Looking for today's Connections answers? The Connections answers on June 24 for puzzle #379 are a smidge easier than yesterday's puzzle, with the Connections Companion rating this puzzle's difficulty at 3 out of 5.
Every day, we update this article with Connections hints and tips to help you find all 4 of today's answers. And if the hints aren't enough, you'll find all 4 answers below, with the category titles and the correlating words. Plus, we're including a reflection on yesterday's puzzle, #378, in case you're reading this in a different time zone.
Spoilers lie ahead for Connections #379. Only read on if you want to know today's Connections answers.
Alternatively, visit our how to play NYT Connections guide for tips on how to solve the puzzle without our help.
Today's Connections answer — hints to help you solve it
Unlike our guide to today's Wordle answer, where we recommend the best Wordle start words as your strategy, solving Connections relies on identifying connecting categories among 16 words. Each category's difficulty level is represented by a color; yellow is the easiest grouping, and purple is the most challenging. Once you've made 4 mistakes in your guesses, the answers will be revealed, so hints can be helpful.
If you need hints to solve the groupings, then here are the themes of each, based on the order of difficulty:
- 🟨 Yellow: Sore to the Touch
- 🟩 Green: Restaurant Courses
- 🟦 Blue: Animal Homophones
- 🟪 Purple: Red ___
These hints should get you at least some of the way towards finding today's Connections answers. If not, then you can read on for bigger clues; or, if you just want to know the answer, then scroll down further.
Here's a larger hint: Today's puzzle has a couple of different treats on the menu, including things that sound like other things when spoken aloud, a certain color that's dripped into many common phrases, and some symptoms you may have described to your doctor.

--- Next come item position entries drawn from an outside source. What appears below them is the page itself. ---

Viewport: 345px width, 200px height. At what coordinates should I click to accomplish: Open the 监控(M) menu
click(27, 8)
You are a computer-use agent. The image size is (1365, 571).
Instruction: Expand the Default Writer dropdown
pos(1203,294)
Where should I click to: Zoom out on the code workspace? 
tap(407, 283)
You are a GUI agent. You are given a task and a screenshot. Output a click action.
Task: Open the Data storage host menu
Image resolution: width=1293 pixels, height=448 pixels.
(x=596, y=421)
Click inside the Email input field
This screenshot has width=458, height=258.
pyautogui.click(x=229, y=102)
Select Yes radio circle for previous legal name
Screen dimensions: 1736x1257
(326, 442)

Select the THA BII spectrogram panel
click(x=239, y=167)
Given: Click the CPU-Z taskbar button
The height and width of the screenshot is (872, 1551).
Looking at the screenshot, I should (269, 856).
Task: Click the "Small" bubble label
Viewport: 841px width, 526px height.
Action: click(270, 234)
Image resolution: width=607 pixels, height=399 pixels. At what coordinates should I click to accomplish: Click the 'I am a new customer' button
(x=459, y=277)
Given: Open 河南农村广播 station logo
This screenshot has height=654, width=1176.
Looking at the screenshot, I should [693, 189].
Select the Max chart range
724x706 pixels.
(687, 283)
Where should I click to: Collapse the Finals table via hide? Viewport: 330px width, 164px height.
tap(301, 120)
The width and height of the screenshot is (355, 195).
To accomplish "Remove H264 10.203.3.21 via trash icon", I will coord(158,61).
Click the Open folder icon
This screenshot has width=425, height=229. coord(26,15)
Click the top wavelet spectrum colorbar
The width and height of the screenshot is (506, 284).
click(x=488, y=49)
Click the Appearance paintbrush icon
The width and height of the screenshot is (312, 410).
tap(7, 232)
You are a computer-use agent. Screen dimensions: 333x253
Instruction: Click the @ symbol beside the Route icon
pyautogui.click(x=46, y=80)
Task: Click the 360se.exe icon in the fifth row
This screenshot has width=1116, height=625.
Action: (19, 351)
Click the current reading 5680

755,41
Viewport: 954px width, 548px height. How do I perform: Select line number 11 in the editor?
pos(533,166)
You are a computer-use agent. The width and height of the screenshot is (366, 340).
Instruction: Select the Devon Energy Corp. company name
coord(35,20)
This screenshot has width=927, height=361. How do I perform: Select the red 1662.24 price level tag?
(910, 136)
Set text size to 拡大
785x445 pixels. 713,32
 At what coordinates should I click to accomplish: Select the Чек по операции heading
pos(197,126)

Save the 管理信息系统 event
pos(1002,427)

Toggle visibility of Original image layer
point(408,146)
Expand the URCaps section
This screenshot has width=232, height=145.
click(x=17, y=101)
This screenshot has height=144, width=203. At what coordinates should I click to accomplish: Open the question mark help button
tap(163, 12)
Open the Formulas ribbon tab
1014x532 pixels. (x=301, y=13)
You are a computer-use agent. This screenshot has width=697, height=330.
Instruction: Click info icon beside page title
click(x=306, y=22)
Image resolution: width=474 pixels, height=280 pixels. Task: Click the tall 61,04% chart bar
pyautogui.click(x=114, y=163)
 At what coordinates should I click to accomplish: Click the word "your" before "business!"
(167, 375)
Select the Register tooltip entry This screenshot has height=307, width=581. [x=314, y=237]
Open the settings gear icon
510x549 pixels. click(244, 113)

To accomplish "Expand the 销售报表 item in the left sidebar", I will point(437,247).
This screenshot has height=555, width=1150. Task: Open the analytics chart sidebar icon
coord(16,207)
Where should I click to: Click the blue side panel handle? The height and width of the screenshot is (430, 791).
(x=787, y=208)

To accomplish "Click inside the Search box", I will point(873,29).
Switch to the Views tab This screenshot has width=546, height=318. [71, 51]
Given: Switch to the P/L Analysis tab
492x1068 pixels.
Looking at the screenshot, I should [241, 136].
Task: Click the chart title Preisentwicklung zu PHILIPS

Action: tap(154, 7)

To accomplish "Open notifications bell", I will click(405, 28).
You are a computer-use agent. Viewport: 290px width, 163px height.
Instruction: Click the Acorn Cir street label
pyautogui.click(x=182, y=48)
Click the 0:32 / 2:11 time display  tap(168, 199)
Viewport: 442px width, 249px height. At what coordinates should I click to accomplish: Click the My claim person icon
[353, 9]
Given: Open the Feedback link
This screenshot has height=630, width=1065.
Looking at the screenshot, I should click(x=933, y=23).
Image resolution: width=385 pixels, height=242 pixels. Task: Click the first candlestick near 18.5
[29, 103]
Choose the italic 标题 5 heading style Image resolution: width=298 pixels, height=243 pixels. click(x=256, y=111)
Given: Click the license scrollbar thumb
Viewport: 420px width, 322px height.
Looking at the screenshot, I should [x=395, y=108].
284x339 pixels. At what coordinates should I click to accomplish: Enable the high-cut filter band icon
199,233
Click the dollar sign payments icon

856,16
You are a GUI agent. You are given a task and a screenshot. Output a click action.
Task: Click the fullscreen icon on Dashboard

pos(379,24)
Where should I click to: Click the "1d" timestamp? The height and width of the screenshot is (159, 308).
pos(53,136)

Today's Connections answers
So, what are today's Connections answers for game #379?
Drumroll, please...
- 🟨 Sore to the Touch: Delicate, raw, sensitive, tender
- 🟩 Restaurant Courses: Dessert, main, side starter
- 🟦 Animal homophones: Bare, dear, mousse, new
- 🟪 Red ___ : Carpet, delicious, meat, tape
Maybe it's because I just ate lunch, but it took me only a few seconds to parse the green category. The word "meat" feels like a red herring to distract from "main" and "side," both of which have multiple meanings but only one that slots in seamlessly with the likes of dessert and starter.
The yellow category was another quick fill. Raw and tender have enough in common to lump them together off the bat (though once again, "meat" had me second-guessing myself). Plucking at that thread further, I realized sensitive isn't that far off from either, which left only one option available with a passing resemblance: delicate.
Blue and purple is where I started to fumble and fumble hard. Today's purple category is all words linked to a common color. Red meat, red carpet and red tape are common enough, but red delicious, the name of a particular type of apple, is less so. Or perhaps I'm the outlier for not having enough of a preference to know the breeds of apple by name.
There's one word in the blue category that I have personal beef with. It's full of homophones, or words that share the same pronunciation but have different meanings, related to animals. Bare (bear) and dear (deer) are clever, and I got to hand it to the Times for mousse (moose) because that one really threw me. But new? What in God's name is a new? Well, dear reader, after a quick Google search, I've learned gnu is another name for a wildebeest. But I'm still going to hold fast to my grudge, thank you very much. The next time I see a gnu, it's on sight.
Yesterday's Connections answers
Reading this in a later time zone? Here are the Connections answers for game #378, which had a difficulty rating of 3.5 out of 5, according to the Connections Companion.
Sunday's puzzle was a trip down memory lane. The green category brought up memories of staying home sick as a kid watching the Price is Right with illness-related words like bug, chill, cold, and cough.
Staying with that theme, the yellow category was packed with exasperated callouts I remember all too well from growing up: easy, enough, quiet, and relax.
Blue brought in long-forgotten biology facts with words about what humpback whales do (i.e. breach, dive, sing, and spout).
Then purple brought us home, crisscrossing America with famous city monikers like magic, motor, sin, and windy.